A week ago tonight, I was standing in a loooooooong line at WalMart waiting to be handed my copy of "New Moon".  While I wasn't expecting to see quite so many people, I could understand the hysteria. Heck, I grew up as a fan of New Kids on the Block -- I slept on the street for tickets to their concerts when I was thirteen (so what if my best friend's dad was sleeping in his van in the parking lot, keeping an eye on us. We were still hardcore!) 

I totally get obsessions. And I get that they can be annoying to those who aren't obsessed (Jersey Shore? I can't even begin to understand the appeal)

What I don't get is the hostility some people have towards the obsession of others. The Twilight Phenomenon being my current example.

I don't expect everyone to like the books or movies, and I can understand a lot of the criticisms against both (truthfully, I don't care for Bella - in the books OR the movies). But what I don't get are the people who feel the need to get downright mean and go on the offensive. I've seen message boards where Stephenie Meyers is virtually ripped to shreds, or her readers are referred to as mindless teeny boppers (and I'll admit, some do act that way).

What's the point? What does insulting people for something they enjoy accomplish?

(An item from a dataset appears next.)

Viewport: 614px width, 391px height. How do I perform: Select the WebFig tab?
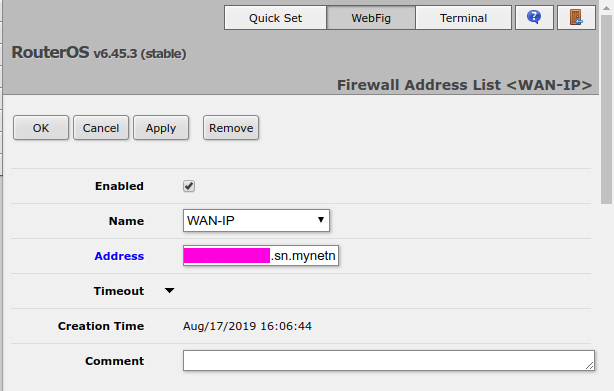point(371,18)
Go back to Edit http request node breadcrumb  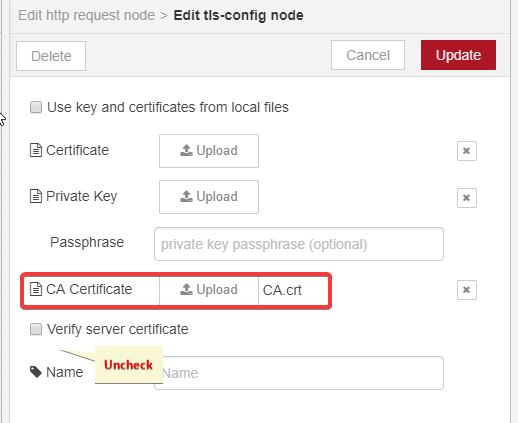click(86, 15)
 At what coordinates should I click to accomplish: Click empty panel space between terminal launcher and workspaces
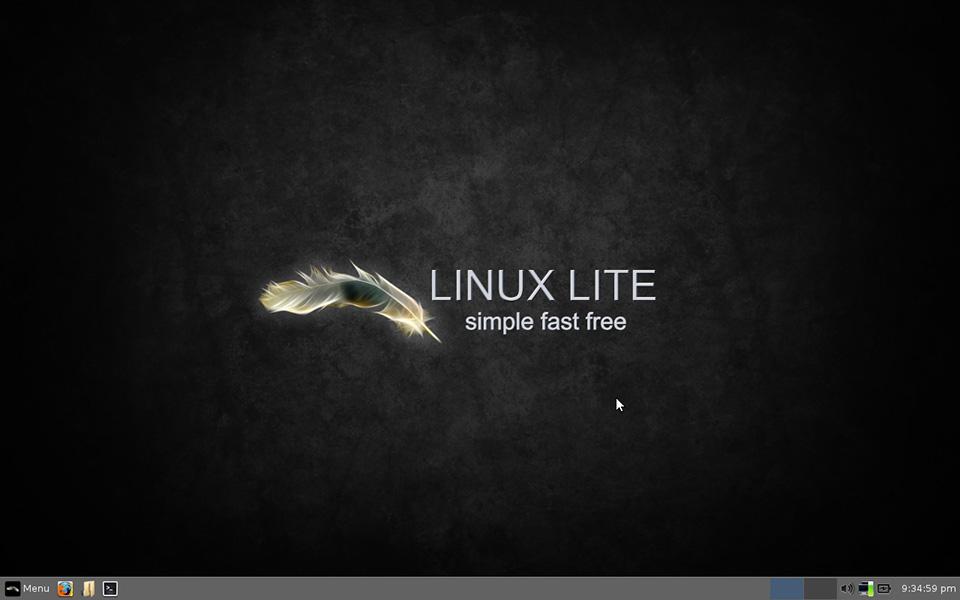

It got me to thinking though. Of course most aspiring writers dream of writing a story that captures the imagination of the world at large. What about the potential backlash? Sure, making millions of dollars and having a movie deal is awesome (Um, I'd never turn either of those down) ... but dealing with such constant scathing criticism - not only on your story, but your fans as well - has got to be tough.

7 witty remarks:

Elana Johnson said...

I agree. I think it's shameful the way people tear her down, the books, AND the fans. To each his own, right? Everything about the entertainment business is subjective, but that doesn't mean we can tear into PEOPLE.

E.J. Wesley said...

Tracy,

I 100% agree. We all go a little ga ga over various things (don't come to my house in March if you don't like basketball ... just saying), so there is no reason to poo on the parade street of others (much worse than raining on said parade, imo).

It's not like SM held a gun to millions of heads and said, "Read or die." People chose to read/watch, and obviously enjoyed. As a 'yet-to-be-published' author of YA content, I felt it was my obligation to read the series and try to see what the mass appeal was. They weren't my fave read of all time, but I think the story was captivating from a character/relationship standpoint (just my thoughts).

At any rate, proudly watch your New Moon until the laser eats through the plastic, and as the New Kids would say, "Keep Hagin' tough"

Mary McDonald said...

I see you've met my sister. ;-) She hates the books and doesn't hesitate to say so. Myself, I've never read them, however, my daughter is interested. She's only nine though. Is Twilight too mature for her to read? I want so badly for her to find a book that will get her to love reading, and it doesn't matter to me what it is. It just takes one book to get a kid to realize how great reading is.

Maybe Stephanie Meyer isn't the best writer in the world (or so I've heard. ;-)), but I bet through her books, she's inspired the love of reading in thousands of young girls.

Tracy said...

Elana - Exactly. Attack the work, if you must, but leave the people alone, dangit!

EJ - I promise no stopping by your house in March, lol. And you are correct, there are much worse things than having someone rain on your parade!

Mary - I think you would be safe to let a nine year old read the Twilight Series if she wanted. At least the first three books. There's no sex in those, whatsoever. Only occasional kisses & cuddling - and mostly just longing glances. There's no foul language to worry about either.

The only thing that might be a bit of concern is the idea of suicide in the second book. Keep in mind, it's a vampire talking about ending his immortality ... which requires another vampire killing him. So it's not really stated as a suicide attempt - though they do reference "Romeo & Juliet" (and it doesn't happen anyway), but there are some people who are sensitive about that sort of topic so I wanted to throw it out there..

ModernDayDrifter said...

I have to be honest and say that I don't care for the books. I attempted to read the first one, got through the first 100 pages and put it down. It just didn't catch my attention.

However, I don't like people who say they dislike it before they even try it, in any aspect of life, not just books and movies. That's a rant for another time though. ;-)

I do agree with your blog. People ARE mean and while she does have a movie deal, it still probably takes a toll on her self confidence. I know it would mine.

SAMUEL PARK said...

My take on it is that the people with wild imaginations are usually the outcasts (it sure was in my case in high school), so this becomes just another way of picking on them. I suppose people read Twilight to escape, and to empower themselves, and often they're not the super popular rich jocks. Great post, though--thought-provoking.

Tracy said...

Jessica - I agree. Nothing irritates me more than people who swear they dislike something when they haven't even given it a shot. (Except asparagus. I can understand gagging and not being willing to try that.)

Samuel - I think you're right. Just another way for the super cool people to make me feel like a nerd.